Journalist Sylvia Thompson has been awarded the Global Lung Cancer Coalition (GLCC) journalist award for her coverage of lung cancer.
The competition was open to all print, broadcast and online media who promoted lung cancer awareness and support during the Irish Cancer Society’s annual Lung Cancer Awareness Month last January.
Thompson's article in the Health and Family supplement in The Irish Times was entitled "It's Ireland's deadliest cancer – so why aren't we more sympathetic?" The article discussed how there is less sympathy for lung cancer patients because of the link to smoking, and also highlighted the health inequalities associated with lung cancer – women from disadvantaged areas are much more likely to get lung cancer than those from affluent areas.
Thompson also highlighted the signs and symptoms of lung cancer and conducted interviews with Dr Finbarr O'Connell, consultant respiratory physician at St James's Hospital, Jackie Spain, a lung cancer survivor and Carolyn Roche, a former participant of the Irish Cancer Society's We Can Quit smoking cessation programme.
The Irish Cancer Society is a member of the GLCC which provide grants to the value of £500 to member organisations for media outreach on the subject of lung cancer. A judging panel – consisting of Irish Cancer Society Communications and Cancer Prevention personnel, as well as a Specialist Lung Cancer Nurse – reviewed all media coverage as part of the competition.
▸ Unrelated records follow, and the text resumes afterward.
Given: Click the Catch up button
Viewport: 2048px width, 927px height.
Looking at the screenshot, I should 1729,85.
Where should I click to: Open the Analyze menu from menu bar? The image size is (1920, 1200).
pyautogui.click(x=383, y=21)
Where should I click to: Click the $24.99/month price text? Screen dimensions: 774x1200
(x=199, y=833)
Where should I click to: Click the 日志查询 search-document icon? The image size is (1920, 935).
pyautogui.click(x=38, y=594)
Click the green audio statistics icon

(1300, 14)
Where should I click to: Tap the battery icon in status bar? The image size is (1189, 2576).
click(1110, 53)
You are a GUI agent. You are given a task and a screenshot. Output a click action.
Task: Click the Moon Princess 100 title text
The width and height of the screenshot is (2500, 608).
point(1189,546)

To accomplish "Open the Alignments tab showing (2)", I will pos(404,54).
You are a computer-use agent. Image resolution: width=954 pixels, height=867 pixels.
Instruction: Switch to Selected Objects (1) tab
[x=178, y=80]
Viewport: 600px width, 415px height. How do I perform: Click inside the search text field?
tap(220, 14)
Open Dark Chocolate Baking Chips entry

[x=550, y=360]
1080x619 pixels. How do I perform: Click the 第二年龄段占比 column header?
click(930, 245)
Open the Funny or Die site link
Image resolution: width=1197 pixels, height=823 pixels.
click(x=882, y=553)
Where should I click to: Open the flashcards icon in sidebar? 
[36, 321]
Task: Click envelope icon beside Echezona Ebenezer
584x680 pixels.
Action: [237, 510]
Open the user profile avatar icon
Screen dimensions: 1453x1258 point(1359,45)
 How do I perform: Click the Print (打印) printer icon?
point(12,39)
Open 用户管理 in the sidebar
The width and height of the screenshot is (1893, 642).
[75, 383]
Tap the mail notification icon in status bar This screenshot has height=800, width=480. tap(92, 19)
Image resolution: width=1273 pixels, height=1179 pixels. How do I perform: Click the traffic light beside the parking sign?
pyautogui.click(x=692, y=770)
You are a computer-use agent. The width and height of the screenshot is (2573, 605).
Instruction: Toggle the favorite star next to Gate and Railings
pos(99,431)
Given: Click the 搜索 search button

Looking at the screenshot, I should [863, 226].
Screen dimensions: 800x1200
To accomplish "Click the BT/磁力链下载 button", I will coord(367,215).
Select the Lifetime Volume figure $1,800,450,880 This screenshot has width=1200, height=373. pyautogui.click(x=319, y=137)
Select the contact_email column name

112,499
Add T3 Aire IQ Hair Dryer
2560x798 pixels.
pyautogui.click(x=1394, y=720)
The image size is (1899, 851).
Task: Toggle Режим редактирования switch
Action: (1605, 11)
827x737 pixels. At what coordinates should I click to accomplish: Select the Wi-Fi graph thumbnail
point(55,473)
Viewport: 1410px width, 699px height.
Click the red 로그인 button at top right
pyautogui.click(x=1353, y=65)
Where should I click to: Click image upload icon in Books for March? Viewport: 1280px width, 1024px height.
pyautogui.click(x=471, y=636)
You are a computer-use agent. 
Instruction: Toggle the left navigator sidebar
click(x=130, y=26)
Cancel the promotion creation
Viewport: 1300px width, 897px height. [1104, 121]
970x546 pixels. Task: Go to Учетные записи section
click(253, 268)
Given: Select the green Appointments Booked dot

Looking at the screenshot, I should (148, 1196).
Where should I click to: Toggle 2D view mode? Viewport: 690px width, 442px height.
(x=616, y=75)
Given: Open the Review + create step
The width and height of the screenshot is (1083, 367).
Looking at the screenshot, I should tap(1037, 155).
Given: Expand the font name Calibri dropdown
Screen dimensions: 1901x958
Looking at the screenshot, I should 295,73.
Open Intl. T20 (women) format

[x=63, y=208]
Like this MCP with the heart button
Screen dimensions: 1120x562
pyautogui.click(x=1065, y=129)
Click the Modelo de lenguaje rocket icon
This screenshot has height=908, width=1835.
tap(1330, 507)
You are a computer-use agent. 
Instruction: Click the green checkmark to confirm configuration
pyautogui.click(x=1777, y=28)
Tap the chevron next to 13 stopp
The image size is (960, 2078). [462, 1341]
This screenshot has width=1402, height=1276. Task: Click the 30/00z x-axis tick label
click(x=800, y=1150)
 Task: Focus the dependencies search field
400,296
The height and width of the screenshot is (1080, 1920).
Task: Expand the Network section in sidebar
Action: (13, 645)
“We are delighted to award this prize to Sylvia, who highlighted the topic of lung cancer, the importance of dealing with it in a sensitive manner and making sure people are aware of the signs and symptoms,” said Kevin O’Hagan, Cancer Prevention Manager with the Irish Cancer Society. “We are encouraged to see these important messages getting out to the public, helping to create awareness and ultimately save lives.”